“Alhamdulillah” merupakan kalimat yang sangat mulia yang patut dijaga, karena tak jarang sebagian orang belum bisa menempatkan kalimat Alhamdulillah pada posisi yang semestinya sehingga mereka tidak bisa mencapai kepada maksud dan hakikat dari kalimat tersebut.

Dikisahkan bahwa seorang Ulama’ besar yang bernama as-Sariyyu as-Saqhathiy pernah ditanya;

bagaimana bisa mengerjakan ketaatan itu merupakan suatu kewajiban?

Kemudian Beliau menjawab: sesungguhnya, semenjak 30 tahun aku senantiasa memohon ampun kepada Allah SWT. karena lisanku pernah melakukan kesalahan hanya dengan satu kali ucapan “Alhamdulillah”.

Maka kemudian dikatakan kepada beliau; apa maksud dari ucapanmu?,

Beliau lalu menjawab: suatu ketika di kota Baghdad terjadi kebakaran yang sangat dahsyat, banyak pasar, toko dan kedai yang terbakar hangus, kompleks pemukiman penduduk pun juga habis dilahap api dan tak lama kemudian sebagian dari penduduk meng informasikan kepadaku bahwa toko yang aku miliki tidak terbakar lalu aku meresponnya dengan kalimat “Alhamdulillah”, seketika aku mulai menyadari bahwa makna dari ucapanku adalah suatu bentuk kebahagiaan dan rasa senang karena toko atau kedaiku itu tak ikut terbakar alias masih utuh padahal dalam kondisi yang terbalik 360 derajat orang-orang di sana sedang meratapi nasib dan dilanda mendung kesedihan karena kehilangan pasar, toko dan kedai mereka dan jelas bahwa hak dalam agama dan marwah (muru’ah) seharusnya aku tidak boleh berbahagia sebab hal itu. Oleh karena hal inilah aku ber istighfar semenjak 30 th lamanya karena ucapan “Alhamdulillah” yang keluar dari lisanku.

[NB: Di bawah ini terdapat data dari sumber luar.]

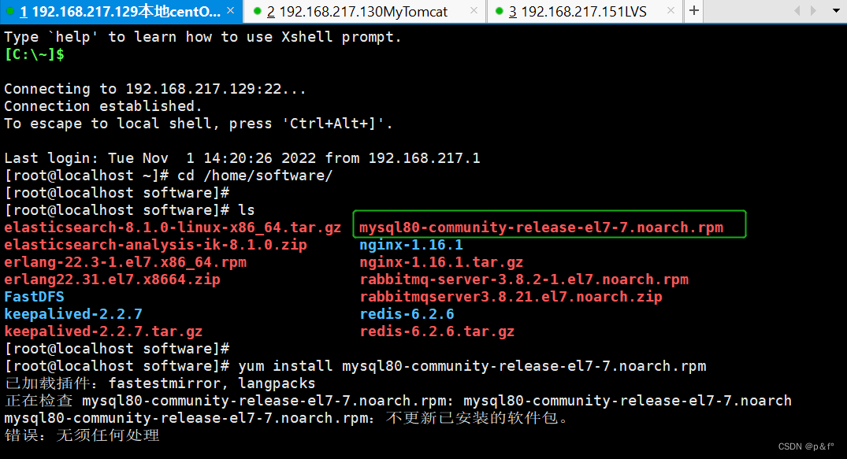The height and width of the screenshot is (459, 847).
Task: Open a new session tab with the plus icon
Action: [692, 11]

Maka, dengan kisah ini seyogyanya menjadi sebuah pelajaran, perenungan dan introspeksi bahwa sesungguhnya kalimat ini sekalipun mempunyai kadar kemuliaan dan keagungan akan tetapi dalam sisi lain kita wajib menjaganya dengan menempatkan pada posisi yang semestinya.

Penting pula diketahui bahwa nikmat yang diberikan Allah SWT. terhadap hamba Nya sangat banyak. Akan tetapi, memandang dari sisi afdloliyyah (keutamaan), nikmat terbagi menjadi dua macam yaitu nikmat duniawi dan nikmat agama dan sudah pasti nikmat agamalah yang lebih utama dari pada nikmat dunia dengan sudut pandang yang sangat banyak.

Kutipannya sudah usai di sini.